Günümüzde edebî veya ilmî her türlü iktibasa “alıntı” denilmektedir.
Tanzimattan sonra âyet ve hadislerden başka Arapça ve Farsça kelâm-ı kibarlar
(vecize) yanında meşhur mısralar ve sözler de iktibas kapsamına girmiş,
hatta âyet ve hadisleri meâlen zikretmenin de iktibas çerçevesinde değerlendirildiği
olmuştur. Sözlüklerde âyetlerden, hadislerden ve edebî eserlerden
örnek (şevâhid) aktarmanın adı olan istişhâd da bir nevi iktibastır.
Manzum kırk hadis tercümelerinde, hadis metinlerinin kıtaların son mısralarına
yerleştirilmek suretiyle nakledilmesi de iktibas sayılabilir. Âlî utsafa
Efendi’nin kırk hadis tercümesinden alınan:
“San’at-ı kesbe rağbet et her gâh
Onu bil devlet-i ma’âşa güvâh
Hak sever kâsibi niteki Resûl
Dedi ‘el-kâsibü habîbullah’”
kıtası buna bir örnek teşkil eder, (Aksoy, s. 52-53).
5. İstişhad
Türk edebiyatında bir edebî sanat olarak istişhâddan ziyade ona çok benzeyen
“irsâl-i mesel” veya “iktibas” tercih edilmiş, bu sebeple Türkçe belâgat kitaplarının
çoğunda istişhâd bahsi yer almamıştır. İrsâl-i meselde, örnek olarak
atasözleri veya benzer özlü sözler, iktibasta, âyet ve hadisler zikredilir.
İstişhâdda ise örnek söz veya mısraların kime ait olduğunun belirtilmesi gerekir.
Belâgat terimi olarak istişhâdın asıl malzemesini doğruluk, güzellik,
yaygın kullanım gibi farklı özelliklere sahip kalıplaşmış ifadeler oluşturur.
Şair veya yazarın ifadeyi kuvvetlendirmek, anlamı zenginleştirmek, sözü daha
sanatlı hale getirmek gibi amaçlarla âyet veya hadis, atasözleri, vecize,
mısra ve beyit zikretmesi istişhâdı ortaya çıkarır.
Türk nesrinin başlangıcından itibaren istişhâdın kullanıldığı görülmektedir.

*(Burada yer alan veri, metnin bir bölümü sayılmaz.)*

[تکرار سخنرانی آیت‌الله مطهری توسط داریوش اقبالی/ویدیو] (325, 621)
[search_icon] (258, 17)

Orta Asya devresinde kaleme alınan Kutadgu Bilig’in mukaddimesiyle
başlayıp kısa ve secili cümle yapısına sahip Rabguzî’nin Kısasü’l-enbiyâ’sı
ile gelişen bu anlatım tarzı, Dede Korkut hikâyelerinden bu yana atasözlerinin
de bu amaç için kullanılmaya başlanmasıyla zenginleşmiştir. Anadolu sahasında
kaleme alınan ilk eserlerde çok sayıda istişhâd örneğinin bulunduğu
görülmektedir.
“Divan nesri” adıyla anılan yazı dilinde Sinan Paşa’nın Tazarruât’ından
itibaren rağbet gören bu üslûp özellikle sanatkârane nesirde yaygın bir kullanım alanı bulmuştur. Başlangıçta daha çok eserlerin mukaddime kısımlarında
görülen ve âyet, hadis, İslâm büyüklerinin ifadelerinden seçilmiş sözler,
Arapça ibareler, XV. yüzyılın ikinci yarısından sonra gelişen inşâ anlayışının
da etkisiyle bilhassa mensur eserlerin bütününe yayılmıştır. Ayrıca özellikle
şiir şerhlerinde istişhâd için âyet ve hadislerden özlü sözlere, mısralardan
manzumelere kadar her çeşit malzemenin kullanıldığı görülür. İktibas ve
istişhâd yoluyla ifadeyi zenginleştirme ve süsleme anlayışı Türk nesrinde ayrı
bir yeri olan divan mukaddimelerine de yansımış bulunmaktadır.
Teşbih
Klasik İslâm belâgatıyla Batı retoriğinde, mecazla birlikte ele alınmış bir sanat
olarak üzerinde çok geniş bir şekilde durulmuştur. Teşbihle mecazın esas
farkı kelimelerin gerçek anlamıyla kullanılmasıdır. Türkçe’de teşbih edatı
günümüzde kullanılan “gibi” takısıdır. Ancak eski edebî metinlerde bunun
yanında “tek, sanki, nitekim, çün, güya, gûne, mânend, kadar, sıfat, misal”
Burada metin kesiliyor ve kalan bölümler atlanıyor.